Tasks for this exercise:
- 1) From the publication record, return the passage from "Agricultural Research Service" to "v 27: p458-460." word for word.
- 2) Answer these questions from the publication record:
(a) To which journal was the work submitted?
(b) On what date was it accepted for publication?
(c) Which university is listed for the authors Lambert and Plant?

[Selected passage — start]

Page Banner

United States Department of Agriculture

Agricultural Research Service

Title: Occurrence and Cross-Infection of Phytophthora Infestans on Hairy Nightshade (Solanum Sarrachoides) and Potato (Solanum Tuberosum) in Maine

Authors
item Olanya, Modesto
item Lambert, D - UNIVERSITY OF MAINE
item Plant, A - UNIVERSITY OF MAINE

Submitted to: Canadian Journal of Plant Pathology
Publication Type: Research Notes
Publication Acceptance Date: May 2, 2005
Publication Date: September 1, 2005
Citation: Olanya, O.M., Lambert, D.H., Plant, A.B. 2005. Occurrence and cross-infection of phytophthora infestans on hairy nightshade (solanum sarrachoides) and potato (solanum tuberosum) in maine. Canadian Journal of Plant Pathology. v 27: p458-460.

[Selected passage — finish]
[Given material — start]

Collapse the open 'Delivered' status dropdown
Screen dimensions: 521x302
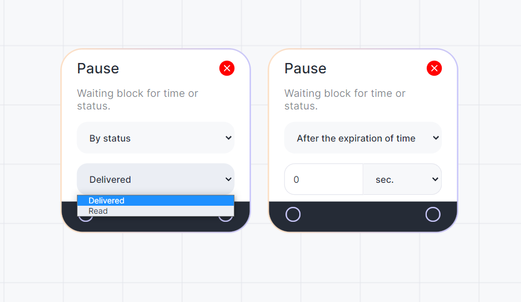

[Given material — finish]

Solutions to the problems:
- 1)
Agricultural Research Service

Title: Occurrence and Cross-Infection of Phytophthora Infestans on Hairy Nightshade (Solanum Sarrachoides) and Potato (Solanum Tuberosum) in Maine

Authors
item Olanya, Modesto
item Lambert, D - UNIVERSITY OF MAINE
item Plant, A - UNIVERSITY OF MAINE

Submitted to: Canadian Journal of Plant Pathology
Publication Type: Research Notes
Publication Acceptance Date: May 2, 2005
Publication Date: September 1, 2005
Citation: Olanya, O.M., Lambert, D.H., Plant, A.B. 2005. Occurrence and cross-infection of phytophthora infestans on hairy nightshade (solanum sarrachoides) and potato (solanum tuberosum) in maine. Canadian Journal of Plant Pathology. v 27: p458-460.

- 2)
(a) Canadian Journal of Plant Pathology
(b) May 2, 2005
(c) University of Maine